Let's talk about HUE. -- Color Experiment | LilaLoa: Let's talk about HUE. -- Color Experiment

Let's talk about HUE. -- Color Experiment

Let me just say something first that has nothing to do with cookies or color or anything really that you would ever care about -- I am a vegetarian.

Now that we've gotten that out of the way....Let's talk about South Korea again, shall we? When we first moved here, going out to restaurants was like a game of Chance. My husband and I would randomly point at items on the menu and hope we liked it. (For the record, we are, in fact, reasonably sane adults that have somehow made it to this point in our lives by making actual decisions.) We just didn't speak Korean. We had no way of knowing what we would end up with. My husband got octopus and I got something that looked like spaghetti but instead of tomato sauce, it was hot red pepper sauce. We have also ordered neck bone soup, intestines, and once we even ordered a hot dog without realizing it. I may have lost 12 pounds in the first 2 months that we lived here.

We eventually figured out how to read Korean and then each time we ordered something new, we tried to figure out what words were the same as something else we had ordered and if they had any of the same ingredients. Then one day, we got a book that had pictures and told us what everything was and we all lived happily ever after.

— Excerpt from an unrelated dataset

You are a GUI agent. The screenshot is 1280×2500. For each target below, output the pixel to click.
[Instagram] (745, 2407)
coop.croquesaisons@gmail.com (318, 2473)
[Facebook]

Making icing colors is kind of like eating out in South Korea. If you don't know how to mix red and yellow to make orange, you are going to end up losing 12 pounds. No wait...that's not what I meant. What I mean is, you need to know what is in your food coloring so you can make the color you want.

Do you remember that one time I was talking about making pink icing and we wanted it darker so I said to add brown, because it has an orange base? Yeah...that didn't make sense to a lot of people. It took me a long time to realize that Americolor Chocolate Brown had an orange base. But it took me a lot less time to realize that black has a purple base to it. I mean...have you LOOKED at your hands after you get black food coloring on them?

The way I see it, you have a couple of choices to make. You can spend the next 4 months analyzing what happens each time you add a certain color to a different color and see what patterns you find...OR...you can get a "guide" to the color bases of your food coloring.

Also, you can either do this yourself, or let your children do it. You know, in the name of "education" and "providing quality learning activities in the middle of summer when all your children want to do is lie on the couch and stare at the ceiling and complain about how there is never ever ever anything to do besides lying on the couch and complaining."

So...you know...your choice.


You need some seriously fancy equipment for this -- a bowl of water, food color, and a paper towel. Email me if you have any trouble acquiring these items. I can give you a list of suppliers.

Draw a line of food color across the bottom of a paper towel. Honestly, I just blob up a bit of food color and then swipe the paper towel across. It doesn't need to be beautiful or perfect or anything at all that would make you or your not-bored children stressed out.

Put the bottom edge of the paper towel in the water. The water will creep up the paper towel and across your line of food color.

As the water crosses your food color line, it will start to separate into different colors. (See the blue coming out on the top right?) Once the water is an inch above your line, set the paper towel somewhere flat and dry. It will continue to spread as it dries. 

This is, obviously, black. Isn't it cool? I can see at least 3 different colors in it -- turquoise, blue, and magenta. And now it makes sense why your icing turns out kind of a purple gray instead of black when you don't add quite enough black food coloring. And why a true gray is so hard to achieve. Any guesses what you would add to make it more gray and less dirty lavender? (Here's a hint. I would add a smidgeon of green.)

Brown is my favorite because it turned out looking like a campfire. We already talked about how this brown is orange based. It is very easy to see that in this picture! You can also pick up the traces of pink and...surprisingly -- light green along the top edges. (It makes sense though, right? If there wasn't green in there...it would be just orange.)

This explains everything, I think. People are always asking me how to make a deeper blue. And I tell them to add purple and then they think I grew another head and started dancing the polka on top of a school bus in the rain. Seriously though -- that's all that those crazy-smart color people at Americolor did. The two color washes are nearly identical except for the purple color at the bottom of the royal blue.

And greens. Getting *that* particular shade of green used to be very difficult for me before I realized that all greens are not created equal. Leaf green is heavy on the yellow with a bit of blue added in. Forest green has three different shades of blue, some turquoise, and some yellow. It would be safe to say that this would not be the food color shade of choice if you were trying for a spring green.

I ran out of attention span before I could do anymore. Feel free to put your children to work and see what your own favorite food color shades are hiding!